Mann chooses his roles very carefully. "What I look for in a role," he says, "is something that my whole family can go to because I like when people come to see me in a show, whether it be a stage play or my standup show, I want people from 1 to 99 to be able to enjoy it and the whole family sit down and not have to cover their kids' ears. I like family movies. Something that everybody can relate to, something that gives a good positive story. And for me, that's this movie. Gives a good positive story. You don't have to worry about anything being harsh or bad."

"Hobo Joe lived from day to day, minute to minute, hour to hour," explains Mann. "He's kinda one of those guys who has good wisdom but he's deceiving because he has to have some good will. He's always writing down things that he's grateful for, so we know that he has a little bit of wisdom. That's how he winds up getting to Red. He's like, 'Listen, be grateful for little things, otherwise you won't be grateful for anything.' I think Hobo Joe had a little wisdom in him," he says.

Red meets Hobo Joe on a train. "He teaches Red how to jump trains and get from city to city using the transit system," laughs Mann. "It's through the trains that he and Red have a brief encounter, but it's life-changing for the teen."

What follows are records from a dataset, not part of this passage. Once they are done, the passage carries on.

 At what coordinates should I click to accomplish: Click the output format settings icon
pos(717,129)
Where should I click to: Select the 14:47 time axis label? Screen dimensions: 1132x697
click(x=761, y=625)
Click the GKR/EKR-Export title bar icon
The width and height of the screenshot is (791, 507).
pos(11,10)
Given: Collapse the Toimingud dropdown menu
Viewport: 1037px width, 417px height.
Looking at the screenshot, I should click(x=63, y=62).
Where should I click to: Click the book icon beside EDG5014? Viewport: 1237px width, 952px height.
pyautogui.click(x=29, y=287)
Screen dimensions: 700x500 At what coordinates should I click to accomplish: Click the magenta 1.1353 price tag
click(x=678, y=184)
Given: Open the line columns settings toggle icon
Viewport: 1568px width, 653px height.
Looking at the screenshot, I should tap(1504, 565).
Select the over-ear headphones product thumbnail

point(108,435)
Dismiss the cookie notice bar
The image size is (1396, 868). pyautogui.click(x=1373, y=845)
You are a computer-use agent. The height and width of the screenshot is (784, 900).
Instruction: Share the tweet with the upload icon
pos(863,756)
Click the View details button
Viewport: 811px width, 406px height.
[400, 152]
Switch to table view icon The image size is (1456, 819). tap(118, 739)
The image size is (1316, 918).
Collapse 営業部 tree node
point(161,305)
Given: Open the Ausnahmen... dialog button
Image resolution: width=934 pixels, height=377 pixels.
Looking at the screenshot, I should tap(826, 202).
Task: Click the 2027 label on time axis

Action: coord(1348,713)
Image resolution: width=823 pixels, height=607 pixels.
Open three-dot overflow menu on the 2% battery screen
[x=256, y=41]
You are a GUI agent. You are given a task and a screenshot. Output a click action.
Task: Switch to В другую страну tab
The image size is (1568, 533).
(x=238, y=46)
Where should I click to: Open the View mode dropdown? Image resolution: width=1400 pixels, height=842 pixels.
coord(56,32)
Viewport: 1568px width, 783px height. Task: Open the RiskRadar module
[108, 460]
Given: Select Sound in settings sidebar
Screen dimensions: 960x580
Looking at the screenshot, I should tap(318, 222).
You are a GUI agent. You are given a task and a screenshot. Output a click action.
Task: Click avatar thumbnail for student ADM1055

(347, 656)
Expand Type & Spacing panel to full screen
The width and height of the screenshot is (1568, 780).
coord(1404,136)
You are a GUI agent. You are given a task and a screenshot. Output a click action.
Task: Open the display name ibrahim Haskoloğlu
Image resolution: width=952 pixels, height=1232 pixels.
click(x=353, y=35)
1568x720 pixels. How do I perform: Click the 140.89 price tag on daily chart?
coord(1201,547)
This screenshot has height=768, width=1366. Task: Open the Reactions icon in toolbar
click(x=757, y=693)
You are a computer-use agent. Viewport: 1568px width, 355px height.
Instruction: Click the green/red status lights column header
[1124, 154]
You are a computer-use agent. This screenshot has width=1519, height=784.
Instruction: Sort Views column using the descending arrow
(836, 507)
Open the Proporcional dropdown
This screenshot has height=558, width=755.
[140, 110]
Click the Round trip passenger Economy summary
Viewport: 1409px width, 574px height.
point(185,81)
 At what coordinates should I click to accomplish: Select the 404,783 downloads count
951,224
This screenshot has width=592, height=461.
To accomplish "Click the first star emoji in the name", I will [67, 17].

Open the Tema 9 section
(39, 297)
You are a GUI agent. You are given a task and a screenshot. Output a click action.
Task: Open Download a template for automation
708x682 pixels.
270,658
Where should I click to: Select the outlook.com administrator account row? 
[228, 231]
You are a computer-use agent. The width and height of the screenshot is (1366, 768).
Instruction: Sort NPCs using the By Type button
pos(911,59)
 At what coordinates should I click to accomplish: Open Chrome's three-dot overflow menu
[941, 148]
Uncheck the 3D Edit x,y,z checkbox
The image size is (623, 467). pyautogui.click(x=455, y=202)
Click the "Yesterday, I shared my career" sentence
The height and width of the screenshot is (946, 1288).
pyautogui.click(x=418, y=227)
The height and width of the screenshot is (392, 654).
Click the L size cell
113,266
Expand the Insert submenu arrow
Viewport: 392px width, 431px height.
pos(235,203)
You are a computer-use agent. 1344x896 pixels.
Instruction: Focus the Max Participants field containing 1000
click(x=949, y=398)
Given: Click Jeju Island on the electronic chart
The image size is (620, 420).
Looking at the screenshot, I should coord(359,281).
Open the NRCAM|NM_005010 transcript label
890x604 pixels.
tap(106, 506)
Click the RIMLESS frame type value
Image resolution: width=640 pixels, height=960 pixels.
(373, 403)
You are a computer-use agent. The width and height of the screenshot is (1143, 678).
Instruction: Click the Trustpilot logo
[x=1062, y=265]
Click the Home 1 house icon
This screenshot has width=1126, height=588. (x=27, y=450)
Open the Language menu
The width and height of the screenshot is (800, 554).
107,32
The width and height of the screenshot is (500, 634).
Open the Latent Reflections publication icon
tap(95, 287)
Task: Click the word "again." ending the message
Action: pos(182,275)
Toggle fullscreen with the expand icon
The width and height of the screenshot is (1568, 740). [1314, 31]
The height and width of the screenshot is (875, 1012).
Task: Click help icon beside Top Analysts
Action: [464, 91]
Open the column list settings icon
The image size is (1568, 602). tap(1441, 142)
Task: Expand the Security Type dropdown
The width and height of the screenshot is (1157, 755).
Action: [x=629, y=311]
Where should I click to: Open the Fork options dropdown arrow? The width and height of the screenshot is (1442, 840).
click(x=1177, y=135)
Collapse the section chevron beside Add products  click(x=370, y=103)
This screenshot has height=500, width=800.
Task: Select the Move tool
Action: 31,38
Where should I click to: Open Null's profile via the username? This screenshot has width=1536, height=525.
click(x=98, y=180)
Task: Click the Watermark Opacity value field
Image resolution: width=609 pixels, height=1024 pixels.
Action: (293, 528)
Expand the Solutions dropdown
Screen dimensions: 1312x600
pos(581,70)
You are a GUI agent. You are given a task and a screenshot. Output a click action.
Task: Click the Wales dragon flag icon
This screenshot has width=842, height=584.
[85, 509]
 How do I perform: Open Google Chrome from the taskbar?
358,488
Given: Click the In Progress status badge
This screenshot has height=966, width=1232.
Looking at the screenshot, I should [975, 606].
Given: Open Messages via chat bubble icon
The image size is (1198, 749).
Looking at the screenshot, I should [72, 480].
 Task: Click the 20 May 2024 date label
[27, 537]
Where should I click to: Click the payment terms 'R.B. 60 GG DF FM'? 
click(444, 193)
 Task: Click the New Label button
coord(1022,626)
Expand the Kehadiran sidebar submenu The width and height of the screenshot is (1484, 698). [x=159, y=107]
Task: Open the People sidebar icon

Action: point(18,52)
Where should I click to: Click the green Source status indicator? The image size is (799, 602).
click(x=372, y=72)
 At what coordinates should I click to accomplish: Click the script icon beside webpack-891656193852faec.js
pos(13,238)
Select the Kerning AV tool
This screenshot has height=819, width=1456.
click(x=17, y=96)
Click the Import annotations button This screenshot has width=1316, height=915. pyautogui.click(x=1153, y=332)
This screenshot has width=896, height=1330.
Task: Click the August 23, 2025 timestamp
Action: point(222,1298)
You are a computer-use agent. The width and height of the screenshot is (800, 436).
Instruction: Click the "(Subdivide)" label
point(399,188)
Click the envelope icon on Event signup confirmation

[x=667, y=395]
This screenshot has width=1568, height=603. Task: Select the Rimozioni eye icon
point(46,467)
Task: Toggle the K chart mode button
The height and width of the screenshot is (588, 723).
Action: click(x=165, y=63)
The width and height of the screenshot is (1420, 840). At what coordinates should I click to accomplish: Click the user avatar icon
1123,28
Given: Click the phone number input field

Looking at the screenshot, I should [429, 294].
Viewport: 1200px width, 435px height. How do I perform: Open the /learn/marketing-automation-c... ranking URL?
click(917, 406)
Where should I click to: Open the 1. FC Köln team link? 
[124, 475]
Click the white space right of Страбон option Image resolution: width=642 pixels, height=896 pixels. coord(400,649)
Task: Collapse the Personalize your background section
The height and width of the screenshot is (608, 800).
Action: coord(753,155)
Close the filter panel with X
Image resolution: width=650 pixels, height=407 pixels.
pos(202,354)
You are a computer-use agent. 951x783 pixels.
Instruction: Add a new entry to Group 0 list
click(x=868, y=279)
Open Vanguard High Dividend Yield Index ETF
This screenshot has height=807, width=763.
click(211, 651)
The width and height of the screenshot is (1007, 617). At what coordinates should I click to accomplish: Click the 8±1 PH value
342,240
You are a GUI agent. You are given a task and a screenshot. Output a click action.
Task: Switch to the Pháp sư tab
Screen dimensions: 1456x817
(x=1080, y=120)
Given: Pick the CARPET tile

"Red doesn't know the ropes of hoboing," explains Mann. "He's not a true hobo, so you can see the kid is scared to death and so Hobo Joe takes him under his wing and says 'Listen, you're gonna get beat to death by the bull if you're caught. Listen, follow me. Do as I do. Say as I say and you'll live a long life.'"

Jumping trains wasn't all that Hobo Joe teaches Red. "My golden list was something that my character's mom taught him years ago," he explains, "so every day, rain or shine, it doesn't matter, Joe is going to write what he's grateful for that day. At least 10 things he's grateful for and so he shows Red, 'Listen, you have to make your list every day.' He writes his list in the air. That's Joe's pen and pencil -- it's just in the air."

"I also gave Austin James some advice," says Mann, "because I can see this kid is going to be somebody. You can tell. He just has that gift. So I just told him, 'Watch your circle. Watch the people around you and don't get caught up in this game.'"

It was Mann's first time working with director Michael Landon, Jr. "When you're just getting on the set and just meeting somebody, you don't know what they think, but the atmosphere is good. He's a really pleasant guy. And then you hear the things that people say outside of what's going on, 'Really nice guy.' You can hear the staff and the crew, 'Man's really nice.' And by just hanging out with him the couple hours that I have today, really nice."

Besides the bitter cold of the North Carolina day, Mann found that running for the train and just keeping up were his biggest challenges. "Austin almost ran me to death," he says, "I'm supposed to be running in front of him and I looked up and he's passing me and I'm like 'Wait a minute. I'm 46 and you're 19. Slow down, please.' So the challenge today has been the cold, the rain, the running."